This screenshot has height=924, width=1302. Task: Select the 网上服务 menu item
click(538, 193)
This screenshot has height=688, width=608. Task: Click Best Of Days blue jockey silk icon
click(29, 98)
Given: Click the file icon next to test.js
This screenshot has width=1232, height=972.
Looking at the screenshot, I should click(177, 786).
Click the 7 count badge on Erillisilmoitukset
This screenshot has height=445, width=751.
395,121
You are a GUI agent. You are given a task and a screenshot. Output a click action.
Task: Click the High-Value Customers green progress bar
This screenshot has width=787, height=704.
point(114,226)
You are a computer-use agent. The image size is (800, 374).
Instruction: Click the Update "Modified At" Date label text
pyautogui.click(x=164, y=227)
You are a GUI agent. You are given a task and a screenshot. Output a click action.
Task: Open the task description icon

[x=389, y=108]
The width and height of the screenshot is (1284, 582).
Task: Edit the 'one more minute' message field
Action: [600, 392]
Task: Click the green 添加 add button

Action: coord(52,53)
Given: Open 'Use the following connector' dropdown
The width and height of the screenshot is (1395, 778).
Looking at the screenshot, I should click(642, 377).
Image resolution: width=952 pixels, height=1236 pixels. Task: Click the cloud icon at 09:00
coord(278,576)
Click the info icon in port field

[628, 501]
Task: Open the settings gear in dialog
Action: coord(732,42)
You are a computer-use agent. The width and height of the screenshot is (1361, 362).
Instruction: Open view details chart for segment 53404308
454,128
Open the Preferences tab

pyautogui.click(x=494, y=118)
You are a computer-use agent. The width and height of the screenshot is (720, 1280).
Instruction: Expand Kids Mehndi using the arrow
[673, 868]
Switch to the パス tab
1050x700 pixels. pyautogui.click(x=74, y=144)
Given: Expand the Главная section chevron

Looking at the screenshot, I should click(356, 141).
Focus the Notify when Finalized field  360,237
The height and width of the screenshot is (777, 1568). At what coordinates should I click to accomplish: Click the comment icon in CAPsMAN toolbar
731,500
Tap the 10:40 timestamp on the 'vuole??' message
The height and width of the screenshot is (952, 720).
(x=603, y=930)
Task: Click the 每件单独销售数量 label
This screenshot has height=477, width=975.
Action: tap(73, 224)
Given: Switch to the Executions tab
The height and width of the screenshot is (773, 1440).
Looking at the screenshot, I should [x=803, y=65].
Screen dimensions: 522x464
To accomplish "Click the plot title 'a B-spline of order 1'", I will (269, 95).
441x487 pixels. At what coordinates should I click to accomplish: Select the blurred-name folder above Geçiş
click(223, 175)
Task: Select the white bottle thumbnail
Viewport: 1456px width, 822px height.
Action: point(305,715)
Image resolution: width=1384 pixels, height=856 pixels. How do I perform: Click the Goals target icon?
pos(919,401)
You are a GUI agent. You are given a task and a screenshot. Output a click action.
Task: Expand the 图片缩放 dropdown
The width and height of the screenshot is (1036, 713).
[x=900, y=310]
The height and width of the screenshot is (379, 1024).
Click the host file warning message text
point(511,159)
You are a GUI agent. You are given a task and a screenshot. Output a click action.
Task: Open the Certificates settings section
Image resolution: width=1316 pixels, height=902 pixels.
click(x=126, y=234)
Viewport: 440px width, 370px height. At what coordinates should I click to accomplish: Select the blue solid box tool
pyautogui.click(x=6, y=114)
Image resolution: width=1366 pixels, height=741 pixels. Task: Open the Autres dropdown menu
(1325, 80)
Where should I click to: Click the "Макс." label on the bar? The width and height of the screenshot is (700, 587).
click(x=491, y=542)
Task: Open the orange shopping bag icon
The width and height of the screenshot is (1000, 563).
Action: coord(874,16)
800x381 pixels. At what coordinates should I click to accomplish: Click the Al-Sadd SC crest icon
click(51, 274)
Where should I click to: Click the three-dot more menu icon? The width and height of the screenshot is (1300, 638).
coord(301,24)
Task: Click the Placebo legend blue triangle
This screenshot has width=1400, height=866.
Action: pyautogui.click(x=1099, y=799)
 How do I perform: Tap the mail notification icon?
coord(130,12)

▬▬▬▬▬▬▬▬▬▬

* What you will do: Check each line of the data above for the word "computer" and say how many lines contain it, giving nothing besides the number.

* Task solution: 3